I also think your first one is important. There are folks that are not tech savvy (like my parents :lol but they would like an HR24 for their $200. When purchasing through D*, a tech completes the install and ensures the Dish and cabling is correct; a big plus for them.


----------



## larryah (Jul 29, 2010)

You would think DTV would want their new customers to have the very latest equipment to ensure loyalty. You screw them from the start and they wont stay.


----------



## spartanstew (Nov 16, 2005)

larryah said:


> You would think DTV would want their new customers to have the very latest equipment to ensure loyalty. You screw them from the start and they wont stay.

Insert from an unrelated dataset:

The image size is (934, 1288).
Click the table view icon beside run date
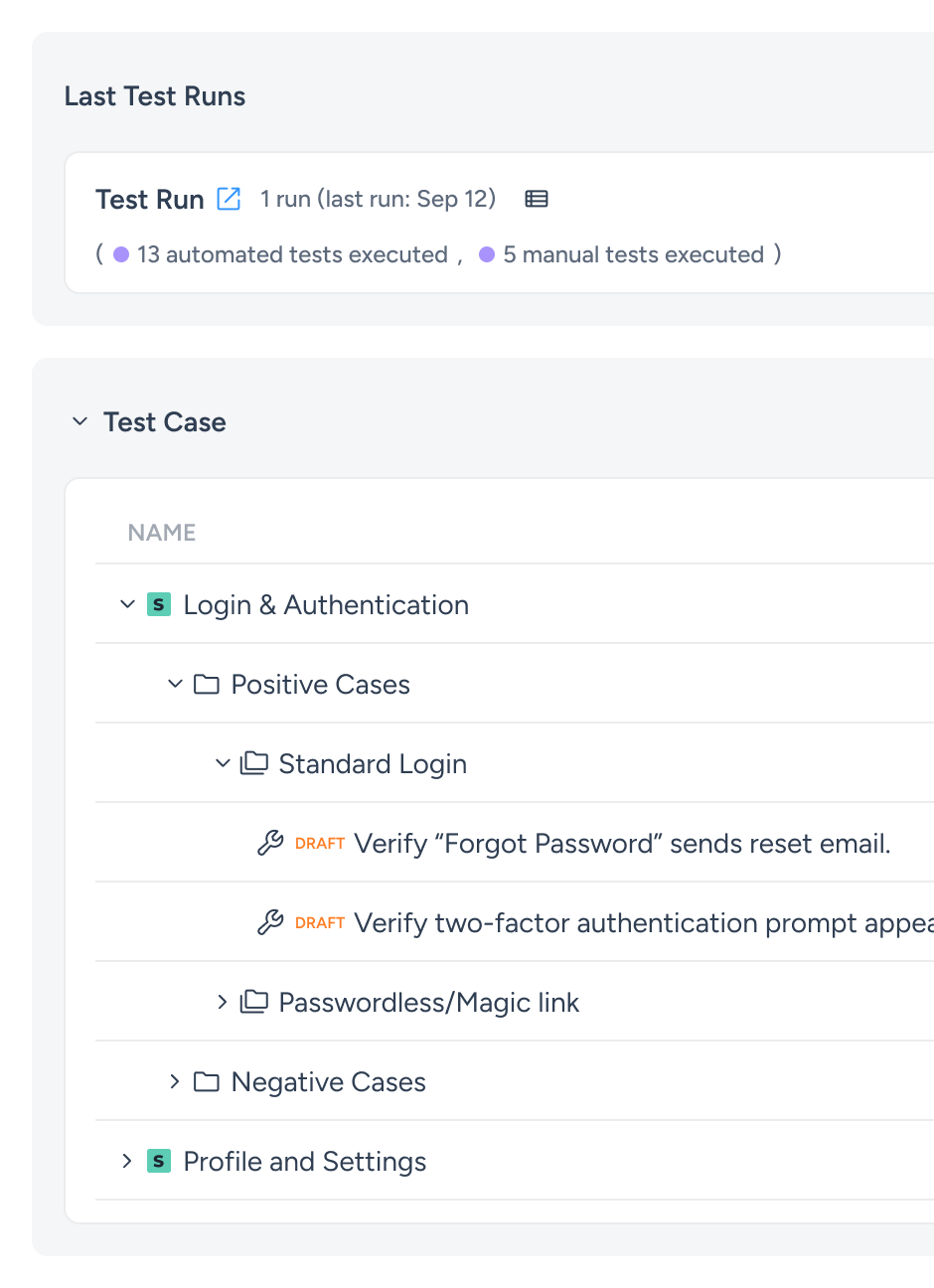(537, 199)
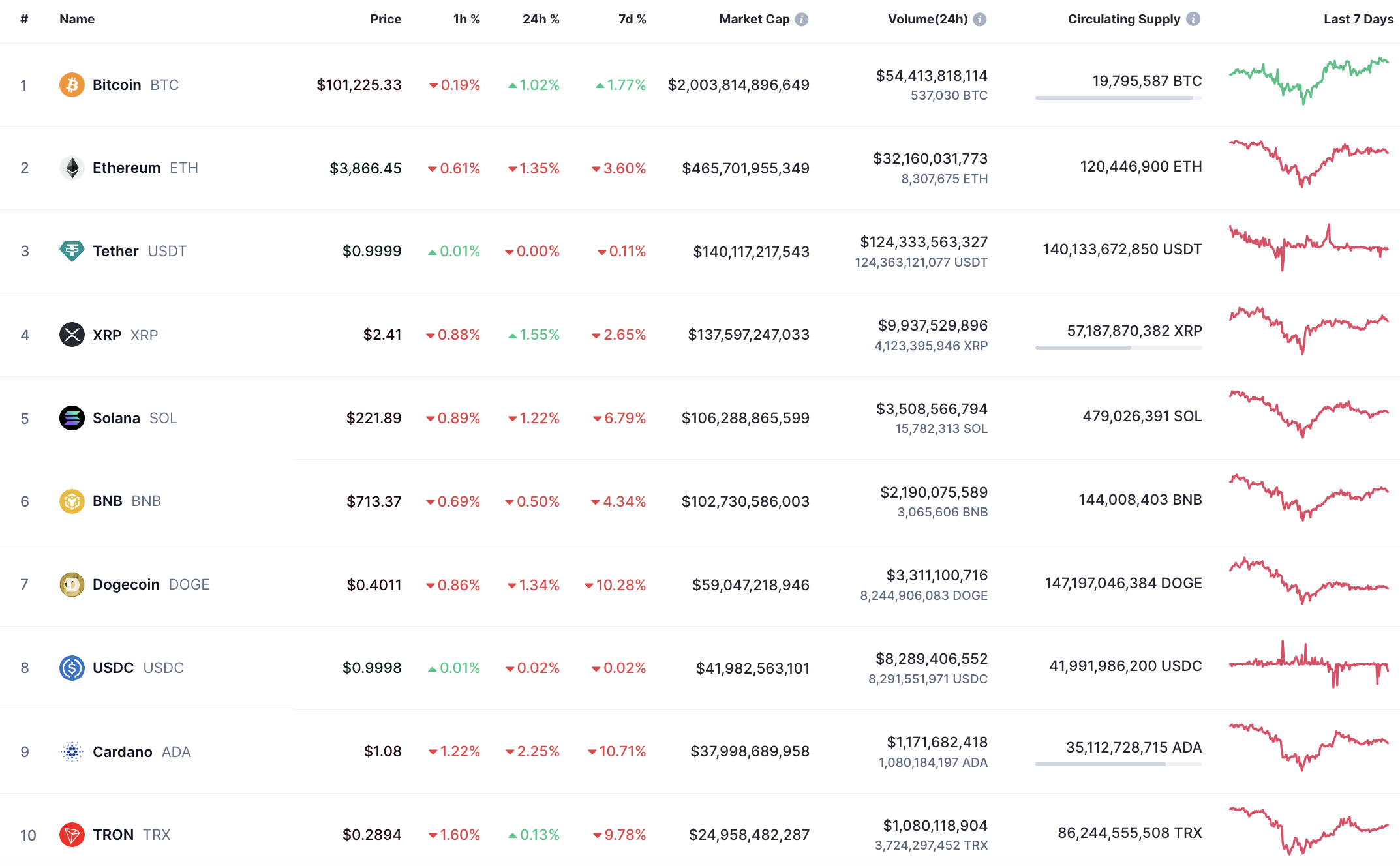Sort the table by Price column

tap(386, 20)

99% of them have no idea what the latest equipment is or that there's a difference between the HR20 and the HR24 (or others).


----------



## Drucifer (Feb 12, 2009)

spartanstew said:


> 99% of them have no idea what the latest equipment is or that there's a difference between the HR20 and the HR24 (or others).


Because you wont find that info at the DirecTV website nor do their CSR comment on the model you will get when you place an order.


----------



## harsh (Jun 15, 2003)

larryah said:


> You would think DTV would want their new customers to have the very latest equipment to ensure loyalty.


A two year commitment with the industry's highest ETF makes thoughts of canceling fleeting.


----------



## racermd (Dec 18, 2006)

sigma1914 said:


> Agreed...that's why I think they should add my 3 parts, particularly the 3rd one.


I wouldn't want my HR20-700 boxes replaced with HR21s despite this looking like an "upgrade". I'm not even sure I'd take a HR24s in trade. They're certainly not the speediest boxes out there, but they have OTA built-in. I certainly don't *need* that feature, but I do use it and don't want to give it up unless I have to.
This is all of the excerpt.